=== SUPPLIED DATA ===

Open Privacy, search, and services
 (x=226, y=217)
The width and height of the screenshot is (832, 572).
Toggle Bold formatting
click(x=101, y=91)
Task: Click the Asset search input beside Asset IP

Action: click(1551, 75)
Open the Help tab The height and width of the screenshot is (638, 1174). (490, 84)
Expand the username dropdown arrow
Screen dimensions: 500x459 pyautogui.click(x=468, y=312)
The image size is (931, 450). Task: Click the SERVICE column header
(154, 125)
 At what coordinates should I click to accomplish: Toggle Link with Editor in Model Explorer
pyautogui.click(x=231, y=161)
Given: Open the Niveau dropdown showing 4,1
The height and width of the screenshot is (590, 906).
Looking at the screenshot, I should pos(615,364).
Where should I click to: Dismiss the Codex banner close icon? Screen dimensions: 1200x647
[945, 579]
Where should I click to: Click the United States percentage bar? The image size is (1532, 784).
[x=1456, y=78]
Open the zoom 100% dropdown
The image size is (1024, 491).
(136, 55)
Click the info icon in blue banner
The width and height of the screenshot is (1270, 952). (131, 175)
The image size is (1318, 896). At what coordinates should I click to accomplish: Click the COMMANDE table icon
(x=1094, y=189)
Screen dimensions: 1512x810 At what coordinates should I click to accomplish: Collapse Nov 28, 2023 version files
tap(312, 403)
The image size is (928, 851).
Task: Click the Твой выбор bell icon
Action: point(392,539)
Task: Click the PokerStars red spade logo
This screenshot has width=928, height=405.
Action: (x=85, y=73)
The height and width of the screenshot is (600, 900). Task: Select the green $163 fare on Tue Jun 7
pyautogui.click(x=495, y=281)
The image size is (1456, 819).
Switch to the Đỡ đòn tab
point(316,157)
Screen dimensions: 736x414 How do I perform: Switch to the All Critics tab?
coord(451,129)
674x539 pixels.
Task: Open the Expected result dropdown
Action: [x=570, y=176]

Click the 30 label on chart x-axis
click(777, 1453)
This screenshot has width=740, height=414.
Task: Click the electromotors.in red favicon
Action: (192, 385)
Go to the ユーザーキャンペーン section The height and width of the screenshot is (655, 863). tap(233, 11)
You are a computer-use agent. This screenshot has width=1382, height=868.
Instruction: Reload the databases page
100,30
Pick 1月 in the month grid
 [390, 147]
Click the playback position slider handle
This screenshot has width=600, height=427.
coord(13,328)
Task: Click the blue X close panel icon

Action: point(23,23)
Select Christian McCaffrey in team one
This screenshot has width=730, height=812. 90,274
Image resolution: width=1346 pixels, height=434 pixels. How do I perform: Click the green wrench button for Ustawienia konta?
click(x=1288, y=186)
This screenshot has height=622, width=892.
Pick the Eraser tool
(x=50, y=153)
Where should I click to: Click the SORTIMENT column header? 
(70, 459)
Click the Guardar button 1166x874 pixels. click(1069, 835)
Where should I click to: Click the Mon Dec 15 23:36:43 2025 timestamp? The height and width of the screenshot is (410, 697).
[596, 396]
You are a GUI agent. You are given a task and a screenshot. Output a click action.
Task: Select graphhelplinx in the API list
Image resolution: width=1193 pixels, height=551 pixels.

===

→ **WORK ITEM**:
Repeat, word for word, every line above.

→ **WRITTEN REPLY**:
Open Privacy, search, and services
 (x=226, y=217)
The width and height of the screenshot is (832, 572).
Toggle Bold formatting
click(x=101, y=91)
Task: Click the Asset search input beside Asset IP

Action: click(1551, 75)
Open the Help tab The height and width of the screenshot is (638, 1174). (490, 84)
Expand the username dropdown arrow
Screen dimensions: 500x459 pyautogui.click(x=468, y=312)
The image size is (931, 450). Task: Click the SERVICE column header
(154, 125)
 At what coordinates should I click to accomplish: Toggle Link with Editor in Model Explorer
pyautogui.click(x=231, y=161)
Given: Open the Niveau dropdown showing 4,1
The height and width of the screenshot is (590, 906).
Looking at the screenshot, I should pos(615,364).
Where should I click to: Dismiss the Codex banner close icon? Screen dimensions: 1200x647
[945, 579]
Where should I click to: Click the United States percentage bar? The image size is (1532, 784).
[x=1456, y=78]
Open the zoom 100% dropdown
The image size is (1024, 491).
(136, 55)
Click the info icon in blue banner
The width and height of the screenshot is (1270, 952). (131, 175)
The image size is (1318, 896). At what coordinates should I click to accomplish: Click the COMMANDE table icon
(x=1094, y=189)
Screen dimensions: 1512x810 At what coordinates should I click to accomplish: Collapse Nov 28, 2023 version files
tap(312, 403)
The image size is (928, 851).
Task: Click the Твой выбор bell icon
Action: point(392,539)
Task: Click the PokerStars red spade logo
This screenshot has width=928, height=405.
Action: (x=85, y=73)
The height and width of the screenshot is (600, 900). Task: Select the green $163 fare on Tue Jun 7
pyautogui.click(x=495, y=281)
The image size is (1456, 819).
Switch to the Đỡ đòn tab
point(316,157)
Screen dimensions: 736x414 How do I perform: Switch to the All Critics tab?
coord(451,129)
674x539 pixels.
Task: Open the Expected result dropdown
Action: [x=570, y=176]

Click the 30 label on chart x-axis
click(777, 1453)
This screenshot has width=740, height=414.
Task: Click the electromotors.in red favicon
Action: (192, 385)
Go to the ユーザーキャンペーン section The height and width of the screenshot is (655, 863). tap(233, 11)
You are a computer-use agent. This screenshot has width=1382, height=868.
Instruction: Reload the databases page
100,30
Pick 1月 in the month grid
 [390, 147]
Click the playback position slider handle
This screenshot has width=600, height=427.
coord(13,328)
Task: Click the blue X close panel icon

Action: point(23,23)
Select Christian McCaffrey in team one
This screenshot has width=730, height=812. 90,274
Image resolution: width=1346 pixels, height=434 pixels. How do I perform: Click the green wrench button for Ustawienia konta?
click(x=1288, y=186)
This screenshot has height=622, width=892.
Pick the Eraser tool
(x=50, y=153)
Where should I click to: Click the SORTIMENT column header? 
(70, 459)
Click the Guardar button 1166x874 pixels. click(1069, 835)
Where should I click to: Click the Mon Dec 15 23:36:43 2025 timestamp? The height and width of the screenshot is (410, 697).
[596, 396]
You are a GUI agent. You are given a task and a screenshot. Output a click action.
Task: Select graphhelplinx in the API list
Image resolution: width=1193 pixels, height=551 pixels.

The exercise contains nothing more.